- **Task instructions**
Rewrite these records, replacing each instance of "Where should I click to" with "Where do I click to" and keeping everything else the same.

[Start Supplied records]

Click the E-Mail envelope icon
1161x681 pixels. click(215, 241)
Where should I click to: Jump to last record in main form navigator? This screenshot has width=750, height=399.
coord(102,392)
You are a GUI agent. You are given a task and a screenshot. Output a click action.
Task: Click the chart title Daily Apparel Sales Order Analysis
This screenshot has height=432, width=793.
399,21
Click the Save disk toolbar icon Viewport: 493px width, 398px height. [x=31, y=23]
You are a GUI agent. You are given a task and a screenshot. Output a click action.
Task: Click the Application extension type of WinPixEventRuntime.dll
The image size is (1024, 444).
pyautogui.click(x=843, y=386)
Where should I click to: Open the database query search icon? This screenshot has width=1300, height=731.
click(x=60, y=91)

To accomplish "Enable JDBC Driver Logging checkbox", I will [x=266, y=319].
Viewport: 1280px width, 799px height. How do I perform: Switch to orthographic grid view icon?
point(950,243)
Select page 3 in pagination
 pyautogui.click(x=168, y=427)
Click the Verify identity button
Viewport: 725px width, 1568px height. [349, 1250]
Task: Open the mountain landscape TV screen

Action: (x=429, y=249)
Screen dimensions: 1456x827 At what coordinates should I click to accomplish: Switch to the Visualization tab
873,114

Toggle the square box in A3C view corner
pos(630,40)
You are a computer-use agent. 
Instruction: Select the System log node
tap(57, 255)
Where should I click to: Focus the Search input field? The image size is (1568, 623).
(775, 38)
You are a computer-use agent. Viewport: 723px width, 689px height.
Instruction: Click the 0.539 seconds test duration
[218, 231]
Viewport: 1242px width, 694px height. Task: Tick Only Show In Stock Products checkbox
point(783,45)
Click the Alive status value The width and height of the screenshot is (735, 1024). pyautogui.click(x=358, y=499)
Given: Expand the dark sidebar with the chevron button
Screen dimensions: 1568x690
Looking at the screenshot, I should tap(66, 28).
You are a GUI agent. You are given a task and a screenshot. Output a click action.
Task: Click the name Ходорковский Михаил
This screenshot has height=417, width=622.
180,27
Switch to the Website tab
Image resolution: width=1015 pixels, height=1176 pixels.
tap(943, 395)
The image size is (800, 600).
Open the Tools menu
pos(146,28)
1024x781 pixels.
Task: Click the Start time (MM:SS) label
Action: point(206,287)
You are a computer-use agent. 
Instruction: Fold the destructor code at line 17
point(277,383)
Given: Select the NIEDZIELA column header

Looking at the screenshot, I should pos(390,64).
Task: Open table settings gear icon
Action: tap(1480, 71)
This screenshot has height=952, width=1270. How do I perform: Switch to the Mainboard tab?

[End Supplied records]

- **Task solution**
Click the E-Mail envelope icon
1161x681 pixels. click(215, 241)
Where do I click to: Jump to last record in main form navigator? This screenshot has width=750, height=399.
coord(102,392)
You are a GUI agent. You are given a task and a screenshot. Output a click action.
Task: Click the chart title Daily Apparel Sales Order Analysis
This screenshot has height=432, width=793.
399,21
Click the Save disk toolbar icon Viewport: 493px width, 398px height. [x=31, y=23]
You are a GUI agent. You are given a task and a screenshot. Output a click action.
Task: Click the Application extension type of WinPixEventRuntime.dll
The image size is (1024, 444).
pyautogui.click(x=843, y=386)
Where do I click to: Open the database query search icon? This screenshot has width=1300, height=731.
click(x=60, y=91)

To accomplish "Enable JDBC Driver Logging checkbox", I will [x=266, y=319].
Viewport: 1280px width, 799px height. How do I perform: Switch to orthographic grid view icon?
point(950,243)
Select page 3 in pagination
 pyautogui.click(x=168, y=427)
Click the Verify identity button
Viewport: 725px width, 1568px height. [349, 1250]
Task: Open the mountain landscape TV screen

Action: (x=429, y=249)
Screen dimensions: 1456x827 At what coordinates should I click to accomplish: Switch to the Visualization tab
873,114

Toggle the square box in A3C view corner
pos(630,40)
You are a computer-use agent. 
Instruction: Select the System log node
tap(57, 255)
Where do I click to: Focus the Search input field? The image size is (1568, 623).
(775, 38)
You are a computer-use agent. Viewport: 723px width, 689px height.
Instruction: Click the 0.539 seconds test duration
[218, 231]
Viewport: 1242px width, 694px height. Task: Tick Only Show In Stock Products checkbox
point(783,45)
Click the Alive status value The width and height of the screenshot is (735, 1024). pyautogui.click(x=358, y=499)
Given: Expand the dark sidebar with the chevron button
Screen dimensions: 1568x690
Looking at the screenshot, I should tap(66, 28).
You are a GUI agent. You are given a task and a screenshot. Output a click action.
Task: Click the name Ходорковский Михаил
This screenshot has height=417, width=622.
180,27
Switch to the Website tab
Image resolution: width=1015 pixels, height=1176 pixels.
tap(943, 395)
The image size is (800, 600).
Open the Tools menu
pos(146,28)
1024x781 pixels.
Task: Click the Start time (MM:SS) label
Action: point(206,287)
You are a computer-use agent. 
Instruction: Fold the destructor code at line 17
point(277,383)
Given: Select the NIEDZIELA column header

Looking at the screenshot, I should pos(390,64).
Task: Open table settings gear icon
Action: tap(1480, 71)
This screenshot has height=952, width=1270. How do I perform: Switch to the Mainboard tab?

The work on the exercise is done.